**Exercise brief**. Go to the line below containing "Click the Payment" and print exactly from there through the line containing "795x719 pixels.", both included. Print nothing else.

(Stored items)
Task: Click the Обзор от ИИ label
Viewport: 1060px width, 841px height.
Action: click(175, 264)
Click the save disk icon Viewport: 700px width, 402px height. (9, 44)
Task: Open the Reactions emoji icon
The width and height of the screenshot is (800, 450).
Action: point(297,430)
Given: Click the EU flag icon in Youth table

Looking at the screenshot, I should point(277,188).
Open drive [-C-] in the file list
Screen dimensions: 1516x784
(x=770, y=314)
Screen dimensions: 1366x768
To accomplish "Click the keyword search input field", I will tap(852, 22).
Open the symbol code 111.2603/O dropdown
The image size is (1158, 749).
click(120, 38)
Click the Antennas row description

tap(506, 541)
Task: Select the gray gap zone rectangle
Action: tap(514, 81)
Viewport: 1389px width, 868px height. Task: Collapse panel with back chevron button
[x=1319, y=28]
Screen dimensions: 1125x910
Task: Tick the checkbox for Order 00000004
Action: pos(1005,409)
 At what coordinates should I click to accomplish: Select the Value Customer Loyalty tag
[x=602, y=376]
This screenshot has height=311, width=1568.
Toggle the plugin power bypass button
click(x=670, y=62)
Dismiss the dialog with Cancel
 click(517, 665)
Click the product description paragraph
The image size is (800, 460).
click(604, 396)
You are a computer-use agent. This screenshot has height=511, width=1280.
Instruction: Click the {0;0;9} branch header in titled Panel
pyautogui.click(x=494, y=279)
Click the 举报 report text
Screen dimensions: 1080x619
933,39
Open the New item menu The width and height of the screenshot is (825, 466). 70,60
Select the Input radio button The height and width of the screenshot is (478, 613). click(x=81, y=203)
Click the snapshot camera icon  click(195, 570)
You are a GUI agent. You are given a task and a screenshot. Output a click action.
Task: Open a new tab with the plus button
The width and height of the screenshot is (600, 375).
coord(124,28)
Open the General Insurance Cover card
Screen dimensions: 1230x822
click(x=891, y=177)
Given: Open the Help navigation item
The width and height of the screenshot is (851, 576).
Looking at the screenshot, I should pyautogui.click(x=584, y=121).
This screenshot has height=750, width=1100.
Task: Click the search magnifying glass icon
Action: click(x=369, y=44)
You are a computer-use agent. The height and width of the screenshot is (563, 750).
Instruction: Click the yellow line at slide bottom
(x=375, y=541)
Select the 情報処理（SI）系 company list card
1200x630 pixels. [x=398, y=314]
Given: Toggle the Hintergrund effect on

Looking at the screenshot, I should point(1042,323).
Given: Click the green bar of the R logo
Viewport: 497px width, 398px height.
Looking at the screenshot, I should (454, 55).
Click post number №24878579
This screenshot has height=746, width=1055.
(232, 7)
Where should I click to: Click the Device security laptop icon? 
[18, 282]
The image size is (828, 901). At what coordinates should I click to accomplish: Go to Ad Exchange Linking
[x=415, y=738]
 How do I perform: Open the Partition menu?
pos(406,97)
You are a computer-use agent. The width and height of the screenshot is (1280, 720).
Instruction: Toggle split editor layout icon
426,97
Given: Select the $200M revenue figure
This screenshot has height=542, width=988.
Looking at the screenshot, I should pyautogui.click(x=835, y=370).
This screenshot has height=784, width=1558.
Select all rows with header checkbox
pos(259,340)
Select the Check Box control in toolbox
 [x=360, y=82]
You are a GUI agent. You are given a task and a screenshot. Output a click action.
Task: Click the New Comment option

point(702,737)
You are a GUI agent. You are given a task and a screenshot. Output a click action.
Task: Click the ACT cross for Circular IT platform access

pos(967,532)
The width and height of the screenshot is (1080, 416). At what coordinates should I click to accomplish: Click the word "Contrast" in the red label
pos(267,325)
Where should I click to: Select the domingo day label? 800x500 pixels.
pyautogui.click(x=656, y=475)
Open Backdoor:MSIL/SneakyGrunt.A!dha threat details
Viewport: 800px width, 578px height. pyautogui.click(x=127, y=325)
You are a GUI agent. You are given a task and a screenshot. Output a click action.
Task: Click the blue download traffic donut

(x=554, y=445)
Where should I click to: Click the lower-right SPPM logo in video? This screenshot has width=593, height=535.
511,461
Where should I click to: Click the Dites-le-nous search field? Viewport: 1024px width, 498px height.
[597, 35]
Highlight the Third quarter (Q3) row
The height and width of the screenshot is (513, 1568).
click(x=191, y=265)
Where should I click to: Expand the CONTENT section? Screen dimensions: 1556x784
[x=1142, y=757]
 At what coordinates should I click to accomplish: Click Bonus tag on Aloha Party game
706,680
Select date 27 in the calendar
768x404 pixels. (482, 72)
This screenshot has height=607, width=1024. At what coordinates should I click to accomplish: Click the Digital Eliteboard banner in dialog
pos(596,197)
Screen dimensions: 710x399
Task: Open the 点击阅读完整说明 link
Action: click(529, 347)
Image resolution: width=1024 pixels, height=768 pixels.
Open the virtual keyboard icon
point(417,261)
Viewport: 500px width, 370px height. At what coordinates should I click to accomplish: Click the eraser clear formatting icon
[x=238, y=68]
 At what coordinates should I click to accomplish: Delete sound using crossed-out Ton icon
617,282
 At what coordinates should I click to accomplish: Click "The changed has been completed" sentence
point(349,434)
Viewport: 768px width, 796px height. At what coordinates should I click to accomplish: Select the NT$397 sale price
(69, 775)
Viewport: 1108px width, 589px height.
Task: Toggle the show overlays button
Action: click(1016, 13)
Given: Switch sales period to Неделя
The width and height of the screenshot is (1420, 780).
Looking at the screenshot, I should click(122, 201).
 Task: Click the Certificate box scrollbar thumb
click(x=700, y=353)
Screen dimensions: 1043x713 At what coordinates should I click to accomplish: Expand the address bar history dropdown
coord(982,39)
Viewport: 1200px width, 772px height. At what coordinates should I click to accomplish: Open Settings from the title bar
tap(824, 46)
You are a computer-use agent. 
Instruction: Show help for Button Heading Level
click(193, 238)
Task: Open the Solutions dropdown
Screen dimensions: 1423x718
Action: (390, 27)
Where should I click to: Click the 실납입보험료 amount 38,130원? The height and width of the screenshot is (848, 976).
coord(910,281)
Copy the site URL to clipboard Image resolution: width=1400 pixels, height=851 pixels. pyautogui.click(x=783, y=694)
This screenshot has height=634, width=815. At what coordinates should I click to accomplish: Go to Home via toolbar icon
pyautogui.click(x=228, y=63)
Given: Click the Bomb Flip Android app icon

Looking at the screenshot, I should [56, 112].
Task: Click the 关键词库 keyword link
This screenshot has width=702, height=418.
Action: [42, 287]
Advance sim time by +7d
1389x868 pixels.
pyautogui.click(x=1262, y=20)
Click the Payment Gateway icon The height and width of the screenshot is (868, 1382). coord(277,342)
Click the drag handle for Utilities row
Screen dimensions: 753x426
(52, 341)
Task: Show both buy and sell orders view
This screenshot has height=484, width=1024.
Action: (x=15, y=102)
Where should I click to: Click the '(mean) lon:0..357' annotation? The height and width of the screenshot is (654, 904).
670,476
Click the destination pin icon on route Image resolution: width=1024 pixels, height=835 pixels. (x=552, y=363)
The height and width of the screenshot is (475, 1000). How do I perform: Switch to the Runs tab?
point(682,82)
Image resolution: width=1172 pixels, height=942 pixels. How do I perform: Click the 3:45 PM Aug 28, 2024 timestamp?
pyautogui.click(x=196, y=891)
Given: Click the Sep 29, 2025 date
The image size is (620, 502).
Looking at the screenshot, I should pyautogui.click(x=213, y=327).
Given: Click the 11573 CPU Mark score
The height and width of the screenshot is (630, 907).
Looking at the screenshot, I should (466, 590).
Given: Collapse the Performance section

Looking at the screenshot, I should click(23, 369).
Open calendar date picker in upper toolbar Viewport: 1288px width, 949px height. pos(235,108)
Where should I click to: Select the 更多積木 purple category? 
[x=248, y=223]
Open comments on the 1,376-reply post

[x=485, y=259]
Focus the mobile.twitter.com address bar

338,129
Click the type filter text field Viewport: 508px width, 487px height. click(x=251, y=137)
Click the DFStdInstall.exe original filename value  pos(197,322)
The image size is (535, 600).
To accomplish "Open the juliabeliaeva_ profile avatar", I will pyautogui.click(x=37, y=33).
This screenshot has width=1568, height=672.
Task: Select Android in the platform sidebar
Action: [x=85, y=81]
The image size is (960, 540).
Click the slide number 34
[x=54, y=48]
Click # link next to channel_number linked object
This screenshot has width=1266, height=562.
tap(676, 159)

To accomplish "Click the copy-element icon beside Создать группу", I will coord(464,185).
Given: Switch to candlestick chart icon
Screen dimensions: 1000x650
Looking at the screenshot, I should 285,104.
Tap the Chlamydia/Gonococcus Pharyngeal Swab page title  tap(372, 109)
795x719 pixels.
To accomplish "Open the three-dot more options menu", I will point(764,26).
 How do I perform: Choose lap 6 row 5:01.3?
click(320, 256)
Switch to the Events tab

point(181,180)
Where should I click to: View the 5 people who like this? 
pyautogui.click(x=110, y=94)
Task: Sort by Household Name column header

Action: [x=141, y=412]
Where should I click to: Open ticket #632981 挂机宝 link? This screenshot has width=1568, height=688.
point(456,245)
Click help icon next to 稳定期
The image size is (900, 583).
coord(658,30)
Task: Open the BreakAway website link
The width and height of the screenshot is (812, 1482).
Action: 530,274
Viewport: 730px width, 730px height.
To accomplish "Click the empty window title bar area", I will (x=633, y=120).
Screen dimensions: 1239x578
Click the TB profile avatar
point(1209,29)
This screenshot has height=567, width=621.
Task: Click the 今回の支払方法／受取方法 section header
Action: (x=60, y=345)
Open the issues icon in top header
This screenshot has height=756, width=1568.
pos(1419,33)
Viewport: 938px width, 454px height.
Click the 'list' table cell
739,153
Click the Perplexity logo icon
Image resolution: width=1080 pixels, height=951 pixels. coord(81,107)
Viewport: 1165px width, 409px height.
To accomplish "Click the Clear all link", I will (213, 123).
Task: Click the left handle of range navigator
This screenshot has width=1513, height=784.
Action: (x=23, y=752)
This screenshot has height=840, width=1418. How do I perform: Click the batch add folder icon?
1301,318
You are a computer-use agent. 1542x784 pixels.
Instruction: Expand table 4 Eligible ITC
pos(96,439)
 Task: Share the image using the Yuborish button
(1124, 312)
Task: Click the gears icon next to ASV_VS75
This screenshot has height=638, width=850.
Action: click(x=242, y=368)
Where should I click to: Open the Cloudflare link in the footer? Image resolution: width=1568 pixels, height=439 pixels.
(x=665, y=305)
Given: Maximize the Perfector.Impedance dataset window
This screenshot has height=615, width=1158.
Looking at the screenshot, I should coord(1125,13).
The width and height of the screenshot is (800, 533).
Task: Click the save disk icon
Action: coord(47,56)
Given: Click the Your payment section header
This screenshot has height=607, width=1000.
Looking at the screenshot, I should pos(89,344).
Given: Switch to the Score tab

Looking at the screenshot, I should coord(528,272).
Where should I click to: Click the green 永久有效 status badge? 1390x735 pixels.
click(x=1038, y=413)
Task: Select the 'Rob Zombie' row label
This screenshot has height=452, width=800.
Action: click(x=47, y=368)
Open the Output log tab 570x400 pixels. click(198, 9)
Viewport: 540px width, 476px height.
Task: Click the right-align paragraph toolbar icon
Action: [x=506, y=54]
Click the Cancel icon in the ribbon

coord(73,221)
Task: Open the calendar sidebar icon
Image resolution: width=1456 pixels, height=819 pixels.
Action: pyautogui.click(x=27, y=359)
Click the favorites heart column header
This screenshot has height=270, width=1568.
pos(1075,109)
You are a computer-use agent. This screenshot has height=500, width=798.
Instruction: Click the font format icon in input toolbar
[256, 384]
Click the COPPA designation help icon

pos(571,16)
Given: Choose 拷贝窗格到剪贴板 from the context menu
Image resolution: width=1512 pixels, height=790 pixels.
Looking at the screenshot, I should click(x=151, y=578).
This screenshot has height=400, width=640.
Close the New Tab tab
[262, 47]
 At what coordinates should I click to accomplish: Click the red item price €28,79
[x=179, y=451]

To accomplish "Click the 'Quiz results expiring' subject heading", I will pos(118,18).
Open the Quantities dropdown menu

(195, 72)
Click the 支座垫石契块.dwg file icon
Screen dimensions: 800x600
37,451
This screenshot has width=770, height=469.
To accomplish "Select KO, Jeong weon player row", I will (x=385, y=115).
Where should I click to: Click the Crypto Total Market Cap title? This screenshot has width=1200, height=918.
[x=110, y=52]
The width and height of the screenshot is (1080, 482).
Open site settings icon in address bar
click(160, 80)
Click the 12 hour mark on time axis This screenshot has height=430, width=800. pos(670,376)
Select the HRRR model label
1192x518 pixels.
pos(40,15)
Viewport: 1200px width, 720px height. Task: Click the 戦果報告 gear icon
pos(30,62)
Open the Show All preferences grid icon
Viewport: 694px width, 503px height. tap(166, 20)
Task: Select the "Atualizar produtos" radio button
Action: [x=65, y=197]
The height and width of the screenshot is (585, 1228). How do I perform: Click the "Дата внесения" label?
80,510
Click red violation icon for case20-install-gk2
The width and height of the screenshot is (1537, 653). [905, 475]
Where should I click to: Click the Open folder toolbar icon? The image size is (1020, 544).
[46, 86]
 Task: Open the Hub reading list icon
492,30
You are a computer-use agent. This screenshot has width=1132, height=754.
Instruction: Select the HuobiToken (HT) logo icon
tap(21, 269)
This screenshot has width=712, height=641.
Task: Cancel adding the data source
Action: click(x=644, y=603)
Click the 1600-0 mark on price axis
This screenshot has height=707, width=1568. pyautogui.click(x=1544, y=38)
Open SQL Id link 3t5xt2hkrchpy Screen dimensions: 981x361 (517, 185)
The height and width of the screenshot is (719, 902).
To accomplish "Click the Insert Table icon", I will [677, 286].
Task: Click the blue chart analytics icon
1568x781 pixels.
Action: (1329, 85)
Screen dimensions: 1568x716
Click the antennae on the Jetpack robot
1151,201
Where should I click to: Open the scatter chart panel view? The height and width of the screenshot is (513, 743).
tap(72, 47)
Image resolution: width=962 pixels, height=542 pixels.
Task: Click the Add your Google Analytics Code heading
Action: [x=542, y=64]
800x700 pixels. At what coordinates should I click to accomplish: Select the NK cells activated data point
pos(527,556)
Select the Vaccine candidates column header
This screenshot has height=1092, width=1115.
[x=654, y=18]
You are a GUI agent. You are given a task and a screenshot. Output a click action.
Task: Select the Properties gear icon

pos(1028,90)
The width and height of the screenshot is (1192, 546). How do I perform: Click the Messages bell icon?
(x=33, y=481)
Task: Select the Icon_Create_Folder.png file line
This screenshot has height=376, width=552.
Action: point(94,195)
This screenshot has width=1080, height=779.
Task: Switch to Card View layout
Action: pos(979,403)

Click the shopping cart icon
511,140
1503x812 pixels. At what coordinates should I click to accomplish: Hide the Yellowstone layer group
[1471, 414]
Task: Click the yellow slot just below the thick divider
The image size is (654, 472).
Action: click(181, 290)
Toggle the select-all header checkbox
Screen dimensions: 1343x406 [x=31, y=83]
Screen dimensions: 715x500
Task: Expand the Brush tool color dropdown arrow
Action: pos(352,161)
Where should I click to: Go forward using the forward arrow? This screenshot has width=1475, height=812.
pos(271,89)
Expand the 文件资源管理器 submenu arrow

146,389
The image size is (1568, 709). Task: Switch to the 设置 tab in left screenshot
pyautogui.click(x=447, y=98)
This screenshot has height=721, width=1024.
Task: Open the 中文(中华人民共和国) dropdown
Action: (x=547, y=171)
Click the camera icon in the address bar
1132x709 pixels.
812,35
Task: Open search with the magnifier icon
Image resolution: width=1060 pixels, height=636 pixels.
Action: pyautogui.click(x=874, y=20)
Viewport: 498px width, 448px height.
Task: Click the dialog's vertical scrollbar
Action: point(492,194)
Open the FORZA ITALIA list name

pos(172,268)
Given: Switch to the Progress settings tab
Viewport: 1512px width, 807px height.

**Exercise output**.
Click the Payment Gateway icon The height and width of the screenshot is (868, 1382). coord(277,342)
Click the drag handle for Utilities row
Screen dimensions: 753x426
(52, 341)
Task: Show both buy and sell orders view
This screenshot has height=484, width=1024.
Action: (x=15, y=102)
Where should I click to: Click the '(mean) lon:0..357' annotation? The height and width of the screenshot is (654, 904).
670,476
Click the destination pin icon on route Image resolution: width=1024 pixels, height=835 pixels. (x=552, y=363)
The height and width of the screenshot is (475, 1000). How do I perform: Switch to the Runs tab?
point(682,82)
Image resolution: width=1172 pixels, height=942 pixels. How do I perform: Click the 3:45 PM Aug 28, 2024 timestamp?
pyautogui.click(x=196, y=891)
Given: Click the Sep 29, 2025 date
The image size is (620, 502).
Looking at the screenshot, I should pyautogui.click(x=213, y=327).
Given: Click the 11573 CPU Mark score
The height and width of the screenshot is (630, 907).
Looking at the screenshot, I should (466, 590).
Given: Collapse the Performance section

Looking at the screenshot, I should click(23, 369).
Open calendar date picker in upper toolbar Viewport: 1288px width, 949px height. pos(235,108)
Where should I click to: Select the 更多積木 purple category? 
[x=248, y=223]
Open comments on the 1,376-reply post

[x=485, y=259]
Focus the mobile.twitter.com address bar

338,129
Click the type filter text field Viewport: 508px width, 487px height. click(x=251, y=137)
Click the DFStdInstall.exe original filename value  pos(197,322)
The image size is (535, 600).
To accomplish "Open the juliabeliaeva_ profile avatar", I will pyautogui.click(x=37, y=33).
This screenshot has width=1568, height=672.
Task: Select Android in the platform sidebar
Action: [x=85, y=81]
The image size is (960, 540).
Click the slide number 34
[x=54, y=48]
Click # link next to channel_number linked object
This screenshot has width=1266, height=562.
tap(676, 159)

To accomplish "Click the copy-element icon beside Создать группу", I will coord(464,185).
Given: Switch to candlestick chart icon
Screen dimensions: 1000x650
Looking at the screenshot, I should 285,104.
Tap the Chlamydia/Gonococcus Pharyngeal Swab page title  tap(372, 109)
795x719 pixels.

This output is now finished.